McLaren boss Andrea Stella has indicated that the changes the team plans to make to its 2025 Formula 1 car to help Lando Norris might take a while longer to come.
Norris’ season has unravelled somewhat since he was victorious in the season opener in Australia as he hasn’t returned to the top step in the subsequent four rounds.
The Briton conceded prior to the second event in China that his natural driving style hasn’t been compatible with the successor to the championship-clinching MCL38.
That has been exposed over recent weeks as errors in qualifying in Bahrain and Saudi Arabia – where he crashed in Q3 – have resigned him to damage limitation races.
However, Stella divulged that McLaren is working on revisions to the car that should help to address the initial difficulties that Norris has experienced with the MCL39.
“This is something that the team can solve,” Stella said in Jeddah earlier this month.
“This is something that the team are trying to, if you want, put on a clear and precise engineering basis so that the tests and the new parts that we will bring will be exactly the ones needed.”

Were McLaren changes to Norris’ detriment?
Stella explained how the radical tweaks McLaren has adopted have helped it be more competitive across the board in 2025, but could have come to Norris’ detriment.
“Some aspects of the car that we changed from last year to this year made the car overall more performant, and it’s also a car that performs across all kinds of circuits,” he elucidated.
“And this is thanks to some of the changes we’ve made. But they are quite structural. They are embedded in the layout of the car.

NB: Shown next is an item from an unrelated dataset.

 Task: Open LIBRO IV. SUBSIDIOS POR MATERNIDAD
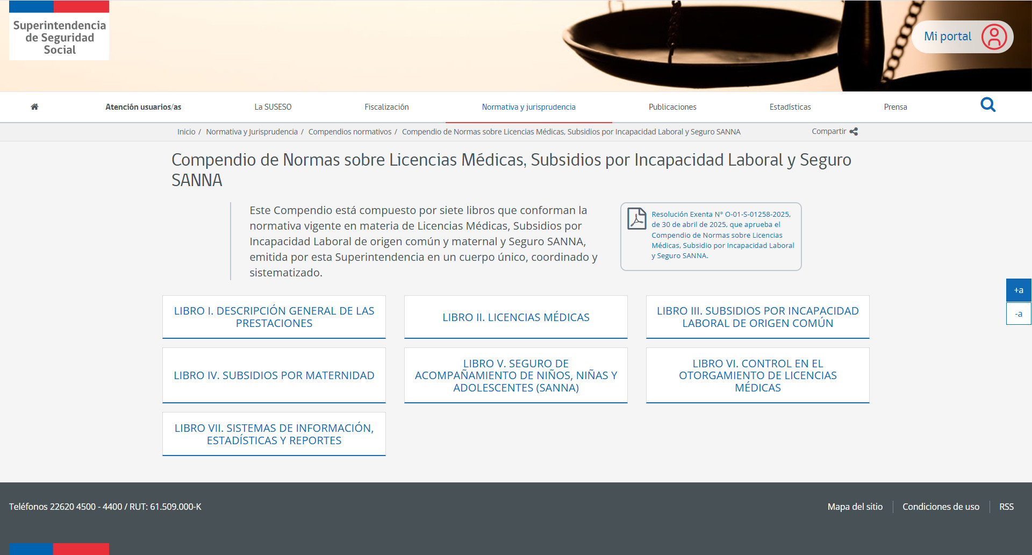[274, 375]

“So it’s going to be some work, but it’s work that not only we want to embrace because it will improve the comfort of both drivers – and I would say especially Lando – but it’s also good learning in terms of understanding the design even of next year’s car.”
But while the regulations are changing in 2026, Stella insisted that improvements McLaren makes this season could provide some valuable lessons for the long term.
“While being very different from a technical regulations point of view, some aspects of how the driver drives the car actually remain valid despite the change of technical regulations.
“I think that’s important: actions to improve this year, but also to improve the way we design cars for the future.”